Involvement of PIT-1-reactive cytotoxic T lymphocytes in anti-PIT-1 antibody syndrome.

Abstract

Anti-pituitary-specific transcriptional factor 1 (PIT-1) antibody syndrome is characterized by acquired growth hormone (GH), prolactin (PRL), and thyroid-stimulating hormone (TSH) deficiencies associated with circulating anti-PIT-1 antibodies. Although autoimmunity to PIT-1 has been suggested as a pathogenesis, the precise mechanism of the syndrome remains unclarified. To elucidate the involvement of antibody- or cell-mediated immunity in anti-PIT-1 antibody syndrome.

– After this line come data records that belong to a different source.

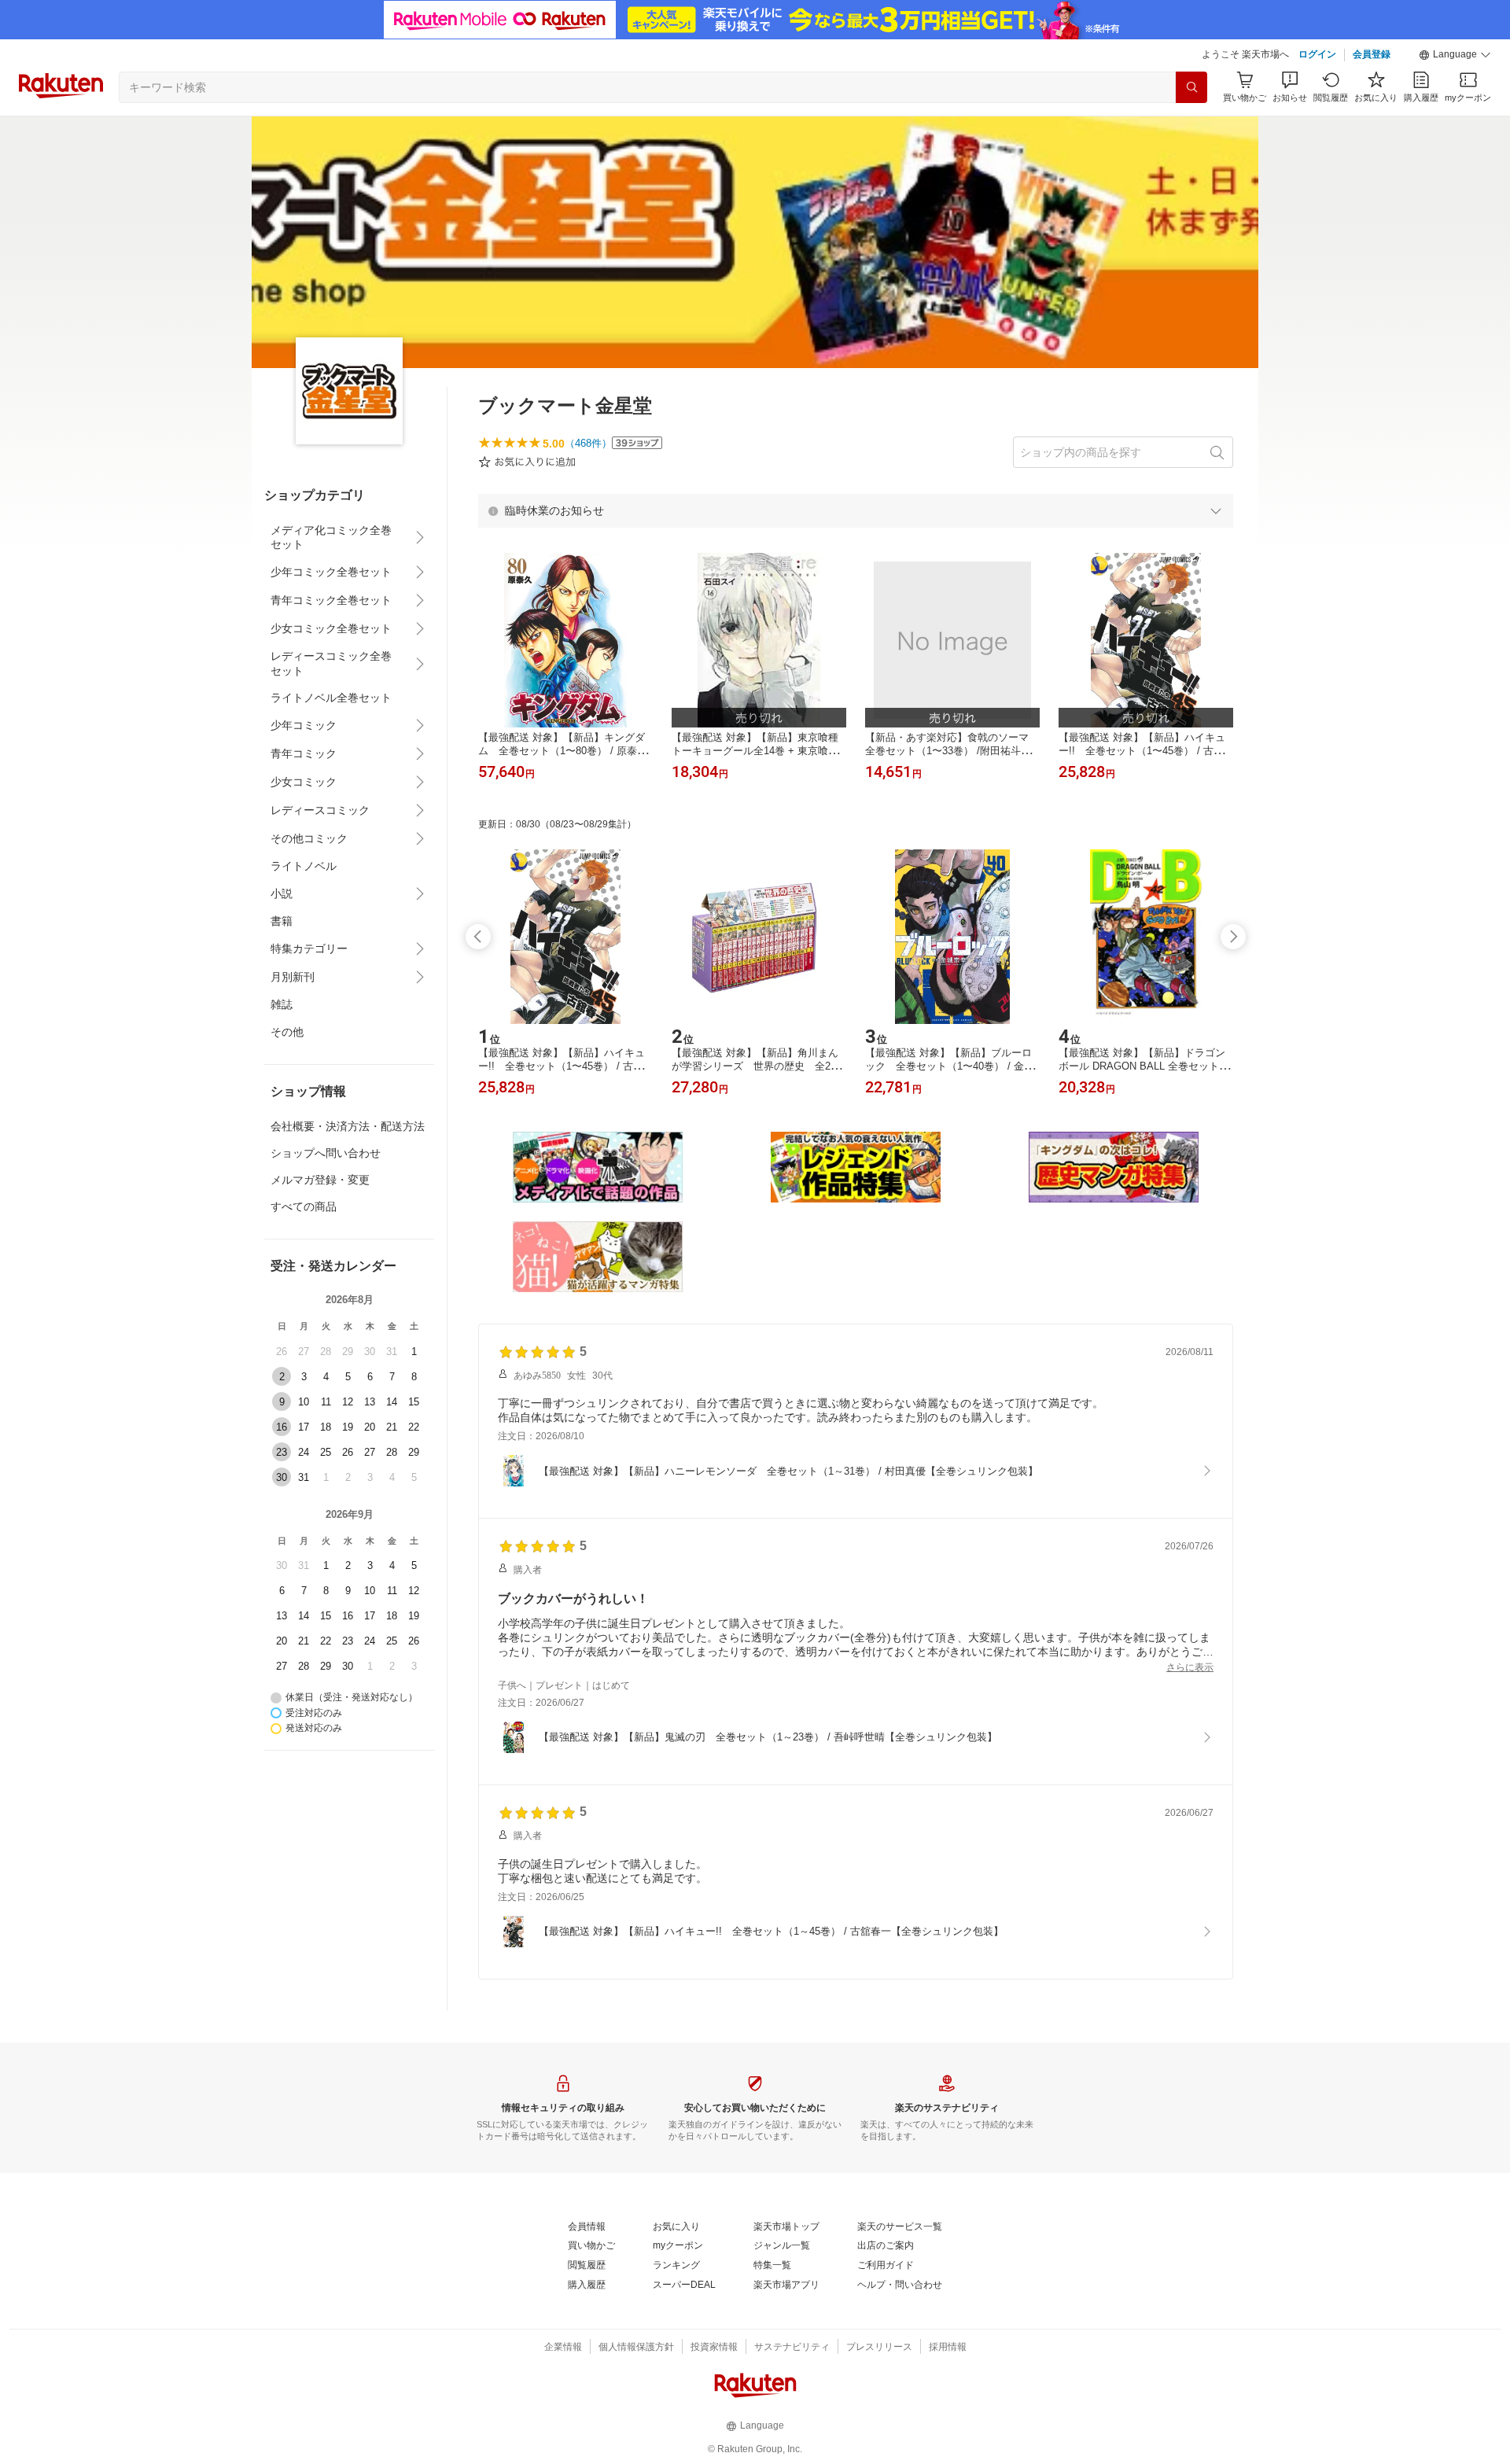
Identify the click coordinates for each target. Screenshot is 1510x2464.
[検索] (1191, 87)
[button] (1455, 55)
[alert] (855, 510)
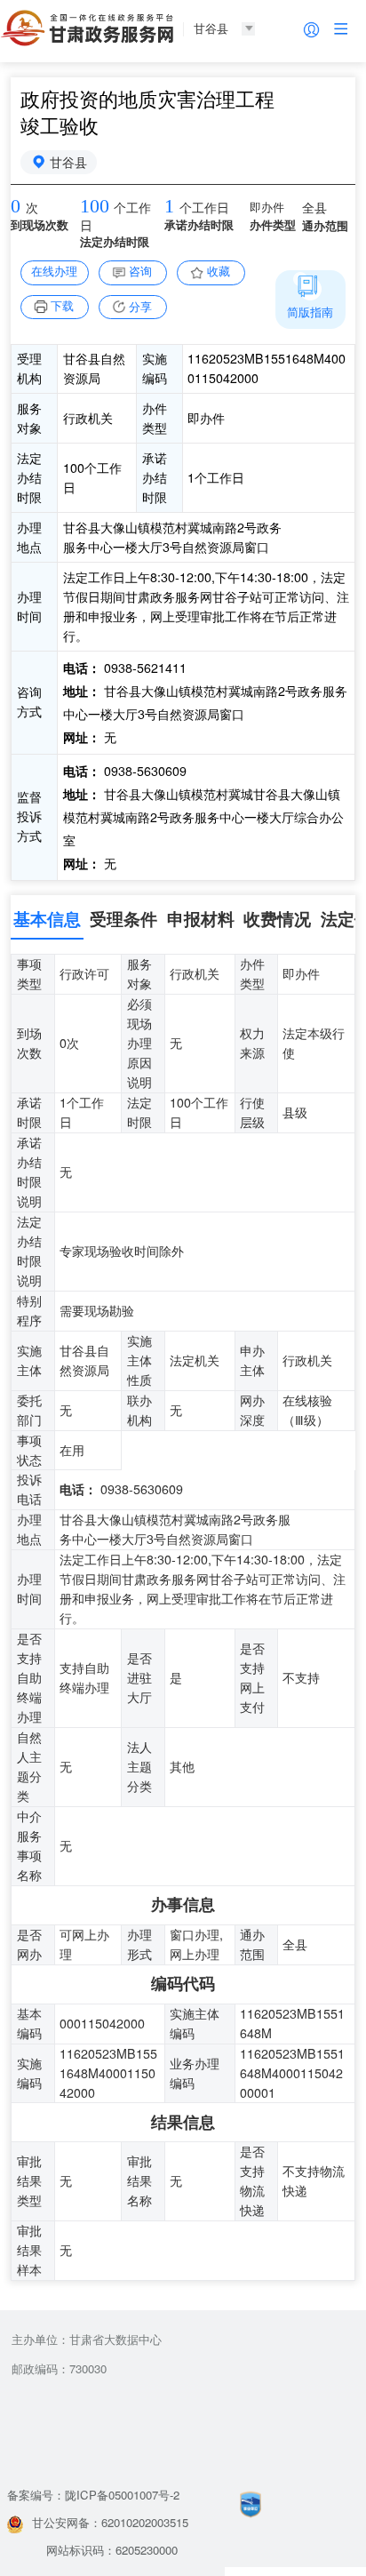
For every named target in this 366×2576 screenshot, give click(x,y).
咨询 (140, 270)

To investigate a direct effect of anti-PIT-1 antibody on pituitary cells, cell proliferation, and cytotoxicity detection assays were performed using patient serum. Enzyme-linked immunospot (ELISpot) assay was performed to evaluate the involvement of PIT-1-reactive cytotoxic T lymphocytes (CTLs). An immunohistochemical analysis using anti-CD4 or anti-CD8 antibody was performed to examine tissue infiltration by CTLs. Patient serum did not exhibit any inhibitory effect on cell proliferation and secretion of GH and PRL in GH3 cells. In addition, complement-dependent cytotoxicity was not detected in patient serum on GH3 cells or primary pituitary cells. The ELISpot assay revealed the presence of CTLs that specifically reacted to the recombinant PIT-1 protein in the patient's peripheral lymphocytes. CD8(+) cell infiltrations, which is the characteristic of CTLs, were observed in the pituitary gland, adrenal gland, stomach, thyroid gland, liver, and pancreas of the patient with anti-PIT-1 antibody syndrome. These results suggest that the anti-PIT-1 antibody is not a cause but a marker of anti-PIT-1 antibody syndrome, in which CTLs play a pivotal role in the pathogenesis.